If Paul has a primary strength as an actor—and one that links both his Path and Breaking Bad characters—it may be his ability to project profound doubt while still maintaining a moral center. A crisis of self so engulfs Eddie throughout the first season and well into the second that it is almost impossible to imagine the character in the throes of religious devotion.
“If we have a season three, you will get to see that,” says Goldberg when asked. In flashbacks? “No,” she says. “The future.”
Whatever lies ahead for Eddie, Monaghan’s Sarah, or Hugh Dancy’s cult leader with a homicidal streak Cal, Paul plans to be gentle with himself while getting there. It is a bit of self-preservation that he learned from Bryan Cranston on Breaking Bad.
Explains Paul, “He would tell me, ‘It’s okay to go home from work and wash off that makeup and take off the wardrobe and be yourself for a moment.’ I didn’t realize that at first. I used to duck away into dark alleyways in Albuquerque New Mexico during scary hours of the evening and early morning. I just felt like I needed to put myself in those shoes. I have to say, I’m happy that I did that but I’m also very, very happy that I don’t do that sort of thing anymore.”

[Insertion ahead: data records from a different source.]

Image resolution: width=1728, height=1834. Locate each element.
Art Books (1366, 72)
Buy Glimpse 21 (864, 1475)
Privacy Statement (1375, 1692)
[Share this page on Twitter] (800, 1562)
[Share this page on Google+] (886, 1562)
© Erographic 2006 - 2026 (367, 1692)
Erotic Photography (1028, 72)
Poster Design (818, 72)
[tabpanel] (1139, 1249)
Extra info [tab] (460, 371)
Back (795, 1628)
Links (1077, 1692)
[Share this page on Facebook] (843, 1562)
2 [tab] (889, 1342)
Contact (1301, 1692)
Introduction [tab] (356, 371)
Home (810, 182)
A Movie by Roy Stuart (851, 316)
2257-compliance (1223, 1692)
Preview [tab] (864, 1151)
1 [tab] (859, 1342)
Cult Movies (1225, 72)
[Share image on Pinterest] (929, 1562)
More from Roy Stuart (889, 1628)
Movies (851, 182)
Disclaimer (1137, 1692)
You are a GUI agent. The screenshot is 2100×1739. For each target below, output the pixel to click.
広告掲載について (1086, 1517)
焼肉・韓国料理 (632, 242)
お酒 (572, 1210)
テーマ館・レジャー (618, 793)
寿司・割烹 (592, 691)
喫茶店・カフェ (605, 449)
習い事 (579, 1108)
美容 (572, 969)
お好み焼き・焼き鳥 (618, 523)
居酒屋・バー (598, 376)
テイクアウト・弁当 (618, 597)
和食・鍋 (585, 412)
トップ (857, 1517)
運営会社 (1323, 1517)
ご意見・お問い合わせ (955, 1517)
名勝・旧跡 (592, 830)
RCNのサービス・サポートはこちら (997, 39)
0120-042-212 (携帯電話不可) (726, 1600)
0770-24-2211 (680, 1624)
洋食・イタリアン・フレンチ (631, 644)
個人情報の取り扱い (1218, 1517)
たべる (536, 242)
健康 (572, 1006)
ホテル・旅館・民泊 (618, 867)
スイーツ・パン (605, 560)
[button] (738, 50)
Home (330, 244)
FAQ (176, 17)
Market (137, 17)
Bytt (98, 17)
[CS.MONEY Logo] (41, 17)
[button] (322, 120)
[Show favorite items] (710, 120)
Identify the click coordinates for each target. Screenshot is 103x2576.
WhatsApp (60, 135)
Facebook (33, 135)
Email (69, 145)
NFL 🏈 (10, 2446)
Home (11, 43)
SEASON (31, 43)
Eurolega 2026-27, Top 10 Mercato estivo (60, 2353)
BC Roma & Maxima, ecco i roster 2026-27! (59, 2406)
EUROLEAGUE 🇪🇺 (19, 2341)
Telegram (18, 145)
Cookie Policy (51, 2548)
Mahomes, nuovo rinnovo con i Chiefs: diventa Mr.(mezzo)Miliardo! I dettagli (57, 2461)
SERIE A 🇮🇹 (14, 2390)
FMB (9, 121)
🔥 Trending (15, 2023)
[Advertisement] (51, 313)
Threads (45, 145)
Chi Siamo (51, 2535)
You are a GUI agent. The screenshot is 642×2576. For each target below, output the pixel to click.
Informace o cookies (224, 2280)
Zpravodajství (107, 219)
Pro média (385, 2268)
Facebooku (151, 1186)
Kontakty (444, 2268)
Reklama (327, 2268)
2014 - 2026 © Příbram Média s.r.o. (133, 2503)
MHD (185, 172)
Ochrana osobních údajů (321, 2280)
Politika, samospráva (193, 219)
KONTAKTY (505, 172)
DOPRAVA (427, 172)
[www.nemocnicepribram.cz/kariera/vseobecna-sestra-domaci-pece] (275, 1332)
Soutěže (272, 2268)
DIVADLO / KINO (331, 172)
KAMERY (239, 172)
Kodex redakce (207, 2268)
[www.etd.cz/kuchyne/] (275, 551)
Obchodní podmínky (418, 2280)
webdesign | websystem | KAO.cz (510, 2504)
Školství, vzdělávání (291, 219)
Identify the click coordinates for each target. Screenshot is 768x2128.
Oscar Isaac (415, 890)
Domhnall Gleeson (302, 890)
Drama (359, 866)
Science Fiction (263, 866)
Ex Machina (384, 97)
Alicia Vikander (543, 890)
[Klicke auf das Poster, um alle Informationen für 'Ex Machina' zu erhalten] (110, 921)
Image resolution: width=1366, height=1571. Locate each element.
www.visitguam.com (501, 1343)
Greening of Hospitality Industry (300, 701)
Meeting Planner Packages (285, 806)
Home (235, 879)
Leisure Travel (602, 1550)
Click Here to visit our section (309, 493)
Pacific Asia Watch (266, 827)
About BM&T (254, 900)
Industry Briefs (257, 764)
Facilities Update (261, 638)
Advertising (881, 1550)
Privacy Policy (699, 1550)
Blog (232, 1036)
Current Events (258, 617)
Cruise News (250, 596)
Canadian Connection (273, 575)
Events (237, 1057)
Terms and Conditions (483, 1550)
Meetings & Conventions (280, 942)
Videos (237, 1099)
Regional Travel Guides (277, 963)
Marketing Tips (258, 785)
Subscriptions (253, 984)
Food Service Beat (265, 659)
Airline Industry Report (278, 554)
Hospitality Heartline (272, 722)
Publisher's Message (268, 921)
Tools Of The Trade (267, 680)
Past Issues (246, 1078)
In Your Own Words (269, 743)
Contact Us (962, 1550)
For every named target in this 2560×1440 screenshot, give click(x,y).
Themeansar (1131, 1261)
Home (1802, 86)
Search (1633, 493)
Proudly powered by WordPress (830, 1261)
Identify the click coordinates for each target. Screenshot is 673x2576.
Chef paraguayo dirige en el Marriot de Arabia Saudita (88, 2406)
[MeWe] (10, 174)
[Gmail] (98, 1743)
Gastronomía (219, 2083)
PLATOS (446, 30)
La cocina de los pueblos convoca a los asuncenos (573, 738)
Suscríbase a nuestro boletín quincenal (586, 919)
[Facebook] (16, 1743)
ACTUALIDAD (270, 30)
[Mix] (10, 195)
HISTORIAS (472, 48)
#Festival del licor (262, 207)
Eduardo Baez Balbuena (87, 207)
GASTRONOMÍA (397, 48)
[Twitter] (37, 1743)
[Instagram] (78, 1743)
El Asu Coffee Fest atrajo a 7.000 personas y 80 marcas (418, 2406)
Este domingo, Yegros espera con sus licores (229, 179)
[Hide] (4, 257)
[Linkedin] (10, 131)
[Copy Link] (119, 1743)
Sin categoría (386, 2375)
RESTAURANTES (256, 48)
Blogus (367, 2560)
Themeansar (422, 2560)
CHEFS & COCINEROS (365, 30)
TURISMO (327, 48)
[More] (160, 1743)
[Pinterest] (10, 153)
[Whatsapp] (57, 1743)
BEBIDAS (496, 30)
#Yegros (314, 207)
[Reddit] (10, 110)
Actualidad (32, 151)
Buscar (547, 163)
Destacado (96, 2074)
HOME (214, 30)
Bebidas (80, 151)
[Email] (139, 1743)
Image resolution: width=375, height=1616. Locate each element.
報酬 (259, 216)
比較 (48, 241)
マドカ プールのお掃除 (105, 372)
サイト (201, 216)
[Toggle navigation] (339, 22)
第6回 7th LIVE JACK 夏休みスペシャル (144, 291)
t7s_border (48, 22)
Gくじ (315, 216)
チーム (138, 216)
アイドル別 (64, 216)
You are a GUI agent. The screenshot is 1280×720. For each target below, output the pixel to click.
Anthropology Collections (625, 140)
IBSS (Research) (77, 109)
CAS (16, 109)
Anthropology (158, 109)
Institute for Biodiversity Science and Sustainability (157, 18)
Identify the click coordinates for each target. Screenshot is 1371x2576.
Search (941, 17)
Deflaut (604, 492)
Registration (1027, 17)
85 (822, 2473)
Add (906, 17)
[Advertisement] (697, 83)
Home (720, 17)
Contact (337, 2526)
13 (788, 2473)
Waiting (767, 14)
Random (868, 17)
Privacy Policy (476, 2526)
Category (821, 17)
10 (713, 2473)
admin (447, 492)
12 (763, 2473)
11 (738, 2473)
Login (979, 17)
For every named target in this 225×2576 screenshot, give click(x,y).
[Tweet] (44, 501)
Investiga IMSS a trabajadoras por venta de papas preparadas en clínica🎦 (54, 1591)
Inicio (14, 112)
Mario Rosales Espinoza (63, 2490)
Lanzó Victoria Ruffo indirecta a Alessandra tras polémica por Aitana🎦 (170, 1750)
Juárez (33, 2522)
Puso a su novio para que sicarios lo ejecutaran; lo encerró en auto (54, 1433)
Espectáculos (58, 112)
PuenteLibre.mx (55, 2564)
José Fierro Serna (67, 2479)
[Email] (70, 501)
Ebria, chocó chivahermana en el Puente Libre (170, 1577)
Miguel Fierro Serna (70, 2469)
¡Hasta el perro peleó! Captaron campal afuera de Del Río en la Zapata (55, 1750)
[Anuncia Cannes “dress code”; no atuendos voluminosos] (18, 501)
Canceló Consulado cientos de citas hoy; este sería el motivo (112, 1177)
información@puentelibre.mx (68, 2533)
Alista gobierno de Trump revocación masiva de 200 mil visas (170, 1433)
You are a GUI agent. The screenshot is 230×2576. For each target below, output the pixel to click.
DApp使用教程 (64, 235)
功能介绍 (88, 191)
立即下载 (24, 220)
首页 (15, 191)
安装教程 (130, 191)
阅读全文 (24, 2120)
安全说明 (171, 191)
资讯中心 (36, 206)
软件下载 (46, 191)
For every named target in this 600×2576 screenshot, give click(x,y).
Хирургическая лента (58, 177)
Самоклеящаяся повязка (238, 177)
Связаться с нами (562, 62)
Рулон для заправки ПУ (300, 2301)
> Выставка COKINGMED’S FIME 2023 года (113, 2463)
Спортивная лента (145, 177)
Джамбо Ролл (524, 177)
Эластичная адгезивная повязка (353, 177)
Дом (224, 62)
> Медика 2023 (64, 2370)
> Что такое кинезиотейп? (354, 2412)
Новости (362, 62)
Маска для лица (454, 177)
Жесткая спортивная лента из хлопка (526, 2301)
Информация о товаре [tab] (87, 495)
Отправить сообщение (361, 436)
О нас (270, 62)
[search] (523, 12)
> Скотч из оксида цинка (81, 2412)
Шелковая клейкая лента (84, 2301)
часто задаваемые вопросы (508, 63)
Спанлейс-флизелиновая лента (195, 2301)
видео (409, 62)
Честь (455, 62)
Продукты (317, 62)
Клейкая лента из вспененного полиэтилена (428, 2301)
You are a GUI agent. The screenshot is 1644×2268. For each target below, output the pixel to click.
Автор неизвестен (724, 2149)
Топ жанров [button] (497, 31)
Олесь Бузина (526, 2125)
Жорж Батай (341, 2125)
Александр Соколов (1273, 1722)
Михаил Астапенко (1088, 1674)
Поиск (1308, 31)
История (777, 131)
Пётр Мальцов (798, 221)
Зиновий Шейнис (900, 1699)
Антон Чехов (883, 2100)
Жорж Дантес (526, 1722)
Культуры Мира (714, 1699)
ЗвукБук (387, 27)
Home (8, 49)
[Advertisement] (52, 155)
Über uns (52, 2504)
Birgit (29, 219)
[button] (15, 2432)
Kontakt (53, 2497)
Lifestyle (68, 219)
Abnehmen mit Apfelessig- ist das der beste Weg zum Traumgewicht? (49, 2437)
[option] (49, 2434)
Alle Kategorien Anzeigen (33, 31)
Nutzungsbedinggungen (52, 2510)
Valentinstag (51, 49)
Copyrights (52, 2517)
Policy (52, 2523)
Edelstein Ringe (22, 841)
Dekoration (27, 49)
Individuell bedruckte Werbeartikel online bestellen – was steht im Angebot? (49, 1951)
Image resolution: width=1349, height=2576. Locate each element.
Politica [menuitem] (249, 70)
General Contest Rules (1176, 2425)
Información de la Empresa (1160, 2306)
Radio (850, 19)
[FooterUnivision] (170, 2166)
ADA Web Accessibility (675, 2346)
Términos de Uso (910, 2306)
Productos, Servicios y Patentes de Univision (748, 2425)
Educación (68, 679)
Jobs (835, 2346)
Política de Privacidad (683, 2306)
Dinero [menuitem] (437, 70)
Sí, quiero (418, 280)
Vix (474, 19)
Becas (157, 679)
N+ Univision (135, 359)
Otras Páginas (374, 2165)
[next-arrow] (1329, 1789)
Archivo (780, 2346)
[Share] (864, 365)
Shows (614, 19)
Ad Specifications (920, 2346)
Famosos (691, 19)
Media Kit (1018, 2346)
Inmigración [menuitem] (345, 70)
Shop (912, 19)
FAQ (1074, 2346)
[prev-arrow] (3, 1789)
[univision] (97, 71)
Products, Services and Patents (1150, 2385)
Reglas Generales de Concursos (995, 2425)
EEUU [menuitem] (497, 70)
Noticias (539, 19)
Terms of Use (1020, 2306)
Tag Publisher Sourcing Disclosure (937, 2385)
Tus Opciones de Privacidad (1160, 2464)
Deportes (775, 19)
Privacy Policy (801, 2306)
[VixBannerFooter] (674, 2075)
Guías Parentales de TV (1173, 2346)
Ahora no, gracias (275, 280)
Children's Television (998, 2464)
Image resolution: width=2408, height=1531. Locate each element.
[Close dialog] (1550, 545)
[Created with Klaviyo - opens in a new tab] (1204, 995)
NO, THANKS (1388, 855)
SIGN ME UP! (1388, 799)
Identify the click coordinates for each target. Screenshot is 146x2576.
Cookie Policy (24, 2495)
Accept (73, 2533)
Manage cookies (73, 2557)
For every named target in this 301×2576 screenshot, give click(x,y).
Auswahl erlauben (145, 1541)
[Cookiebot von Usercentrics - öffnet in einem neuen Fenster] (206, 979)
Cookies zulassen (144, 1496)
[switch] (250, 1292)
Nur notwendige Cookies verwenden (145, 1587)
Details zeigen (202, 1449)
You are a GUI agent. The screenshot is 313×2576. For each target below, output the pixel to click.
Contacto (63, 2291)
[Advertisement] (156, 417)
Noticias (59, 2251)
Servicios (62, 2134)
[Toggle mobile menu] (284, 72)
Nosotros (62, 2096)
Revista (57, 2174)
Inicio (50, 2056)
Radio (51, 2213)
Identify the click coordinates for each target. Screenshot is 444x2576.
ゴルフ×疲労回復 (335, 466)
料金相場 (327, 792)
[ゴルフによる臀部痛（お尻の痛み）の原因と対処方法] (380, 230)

Paul’s time away from The Path has been the exact opposite of the spiritual fire walk he has been experiencing on the show. In advance of this press tour, for example, he took his wife, filmmaker Lauren Parsekian, to celebrate her birthday in a lavish Thailand Airbnb. The place came complete with an executive chef, a massage therapist, and a tennis pro. So it is safe to say whatever torture Paul is experiencing in his life is entirely fictional and strictly for television.
“I think serious artists tend much more towards lightness than comedic actors do,” says Goldberg. “Day to day, Aaron is actually this extremely happy guy who really loves his life.”